* [PROBLEM TO WORK ON] Copy out all lines of the records in which the word "avatar" appears.

* [RECORDS]
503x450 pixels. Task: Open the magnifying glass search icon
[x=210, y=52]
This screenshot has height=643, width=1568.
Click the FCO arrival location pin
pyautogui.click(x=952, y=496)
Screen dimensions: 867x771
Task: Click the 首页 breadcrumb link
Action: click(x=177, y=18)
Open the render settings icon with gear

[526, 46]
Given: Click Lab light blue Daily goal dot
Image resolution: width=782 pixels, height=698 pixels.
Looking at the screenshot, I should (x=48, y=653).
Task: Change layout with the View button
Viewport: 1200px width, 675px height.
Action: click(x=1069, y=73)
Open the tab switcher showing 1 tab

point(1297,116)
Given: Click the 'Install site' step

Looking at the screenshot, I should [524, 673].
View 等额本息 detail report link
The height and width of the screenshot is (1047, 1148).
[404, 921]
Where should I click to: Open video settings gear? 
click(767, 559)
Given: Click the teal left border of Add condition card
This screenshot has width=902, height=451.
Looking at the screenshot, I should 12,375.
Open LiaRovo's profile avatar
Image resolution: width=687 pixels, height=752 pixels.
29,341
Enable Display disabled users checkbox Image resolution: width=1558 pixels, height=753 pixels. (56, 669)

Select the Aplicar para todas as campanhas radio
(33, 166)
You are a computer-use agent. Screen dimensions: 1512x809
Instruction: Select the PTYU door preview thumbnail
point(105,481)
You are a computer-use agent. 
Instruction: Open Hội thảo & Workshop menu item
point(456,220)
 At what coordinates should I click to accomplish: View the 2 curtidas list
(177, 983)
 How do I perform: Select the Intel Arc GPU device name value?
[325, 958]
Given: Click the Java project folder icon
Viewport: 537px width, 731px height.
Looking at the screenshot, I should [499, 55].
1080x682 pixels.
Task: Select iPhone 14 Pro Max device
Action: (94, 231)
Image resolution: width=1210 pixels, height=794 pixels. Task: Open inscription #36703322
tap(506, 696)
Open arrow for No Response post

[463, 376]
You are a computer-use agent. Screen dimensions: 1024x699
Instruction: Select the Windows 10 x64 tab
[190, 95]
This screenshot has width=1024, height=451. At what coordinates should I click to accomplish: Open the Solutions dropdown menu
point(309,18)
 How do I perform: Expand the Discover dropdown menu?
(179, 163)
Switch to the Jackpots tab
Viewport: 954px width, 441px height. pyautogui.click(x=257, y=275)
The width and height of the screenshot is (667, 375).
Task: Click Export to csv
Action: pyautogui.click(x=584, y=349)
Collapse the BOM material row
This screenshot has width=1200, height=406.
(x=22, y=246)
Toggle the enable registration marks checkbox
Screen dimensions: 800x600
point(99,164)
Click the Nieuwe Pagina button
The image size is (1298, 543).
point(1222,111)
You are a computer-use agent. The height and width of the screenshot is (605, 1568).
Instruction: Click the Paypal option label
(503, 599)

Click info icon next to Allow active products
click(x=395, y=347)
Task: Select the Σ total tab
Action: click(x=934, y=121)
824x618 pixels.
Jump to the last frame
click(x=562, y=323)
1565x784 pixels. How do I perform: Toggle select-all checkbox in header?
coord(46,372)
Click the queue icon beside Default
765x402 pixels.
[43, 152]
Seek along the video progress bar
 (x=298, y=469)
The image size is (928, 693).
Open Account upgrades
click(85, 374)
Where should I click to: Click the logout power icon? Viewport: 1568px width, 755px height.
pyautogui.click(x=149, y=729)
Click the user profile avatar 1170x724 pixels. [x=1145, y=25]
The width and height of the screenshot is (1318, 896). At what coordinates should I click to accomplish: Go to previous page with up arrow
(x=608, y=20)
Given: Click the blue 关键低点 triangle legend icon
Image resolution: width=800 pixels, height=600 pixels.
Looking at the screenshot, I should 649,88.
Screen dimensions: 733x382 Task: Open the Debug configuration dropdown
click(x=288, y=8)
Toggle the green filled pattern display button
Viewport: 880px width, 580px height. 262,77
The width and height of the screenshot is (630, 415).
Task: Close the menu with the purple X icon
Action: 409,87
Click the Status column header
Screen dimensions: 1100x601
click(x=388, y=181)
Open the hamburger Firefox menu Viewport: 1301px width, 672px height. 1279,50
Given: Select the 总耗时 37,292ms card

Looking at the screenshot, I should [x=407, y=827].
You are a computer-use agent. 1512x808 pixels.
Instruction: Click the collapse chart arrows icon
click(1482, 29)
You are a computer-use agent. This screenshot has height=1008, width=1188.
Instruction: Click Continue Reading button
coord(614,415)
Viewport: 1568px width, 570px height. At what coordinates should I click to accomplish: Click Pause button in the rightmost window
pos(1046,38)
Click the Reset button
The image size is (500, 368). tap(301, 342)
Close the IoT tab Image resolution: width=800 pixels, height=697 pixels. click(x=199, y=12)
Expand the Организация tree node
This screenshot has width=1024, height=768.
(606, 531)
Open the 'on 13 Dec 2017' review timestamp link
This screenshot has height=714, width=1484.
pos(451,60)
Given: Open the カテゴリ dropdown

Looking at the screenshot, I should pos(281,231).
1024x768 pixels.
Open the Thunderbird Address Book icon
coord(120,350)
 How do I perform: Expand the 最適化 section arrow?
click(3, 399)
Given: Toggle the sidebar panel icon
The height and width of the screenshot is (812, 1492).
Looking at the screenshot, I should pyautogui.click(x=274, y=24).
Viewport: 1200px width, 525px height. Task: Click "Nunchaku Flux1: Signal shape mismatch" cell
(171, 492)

* [FINAL ANSWER]
Open LiaRovo's profile avatar
Click the user profile avatar 1170x724 pixels. [x=1145, y=25]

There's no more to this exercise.